For all the theater and lit fans who would deem this act anathema—particularly because the man’s tombstone plainly reads “Blessed be the man that spares these stones/ And cursed be he that moves my bones”—Thackeray insists his study will be desecration-free.

“We have incredible techniques,” he told FoxNews.com, also emphasizing his team’s intention to use exclusively “nondestructive analysis” that doesn’t “move the remains at all.” After scanning the bones of the long-departed writer with advanced computer technology, Thackeray plans on rendering a 3-D image reconstruction in order to help “establish [Shakespeare’s] full health history.”

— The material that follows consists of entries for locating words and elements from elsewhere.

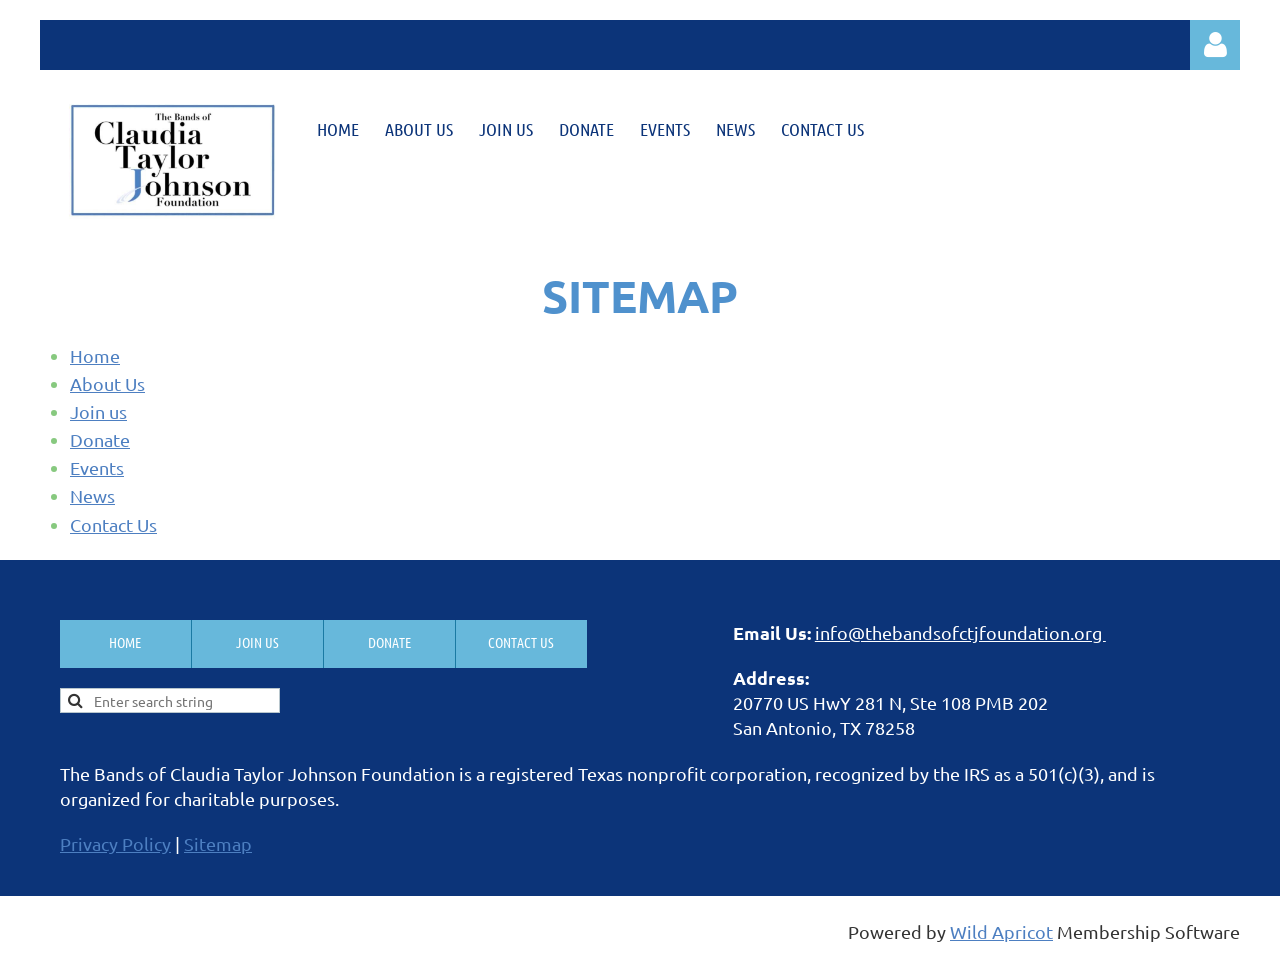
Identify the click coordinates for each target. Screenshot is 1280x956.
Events (97, 467)
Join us (98, 411)
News (92, 495)
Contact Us (113, 524)
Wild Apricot (1001, 931)
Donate (100, 439)
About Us (107, 383)
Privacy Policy (115, 843)
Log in (1215, 45)
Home (95, 355)
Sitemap (218, 843)
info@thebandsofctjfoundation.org (960, 632)
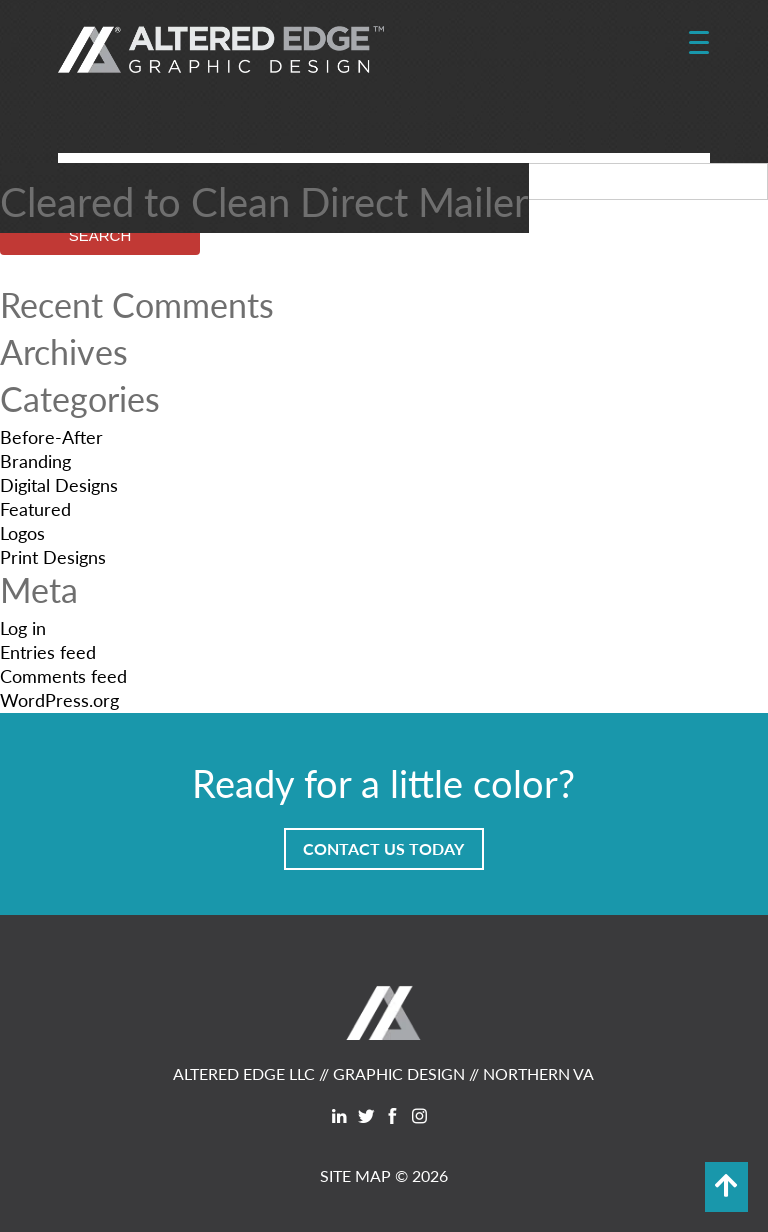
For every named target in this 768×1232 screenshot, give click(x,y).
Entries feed (48, 651)
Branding (35, 460)
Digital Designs (59, 484)
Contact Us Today (383, 848)
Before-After (51, 436)
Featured (35, 508)
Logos (22, 532)
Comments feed (63, 675)
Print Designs (53, 556)
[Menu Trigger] (698, 43)
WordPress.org (59, 699)
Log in (23, 627)
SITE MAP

Instances of people wanting to know whether or not historical figures enjoyed getting high aren’t new. For years, many have wondered about the weed consumption of the Founding Fathers, inquired about Abraham Lincoln’s alleged endorsement of hemp, and, of course, devoted many column inches to today’s elected officials inhaling during their college days. Our own Tim Murphy recently wrote about Mitch Daniels and his size-12 shoeboxes brimming with herb.

But this might be the first time a scientist has ever gone so far as to actually try to dig up a body to prove it. With the upcoming release of Anonymous, a film based on the fringe theory that Shakespeare was a fraud, it looks like the Bard just can’t catch a break these days.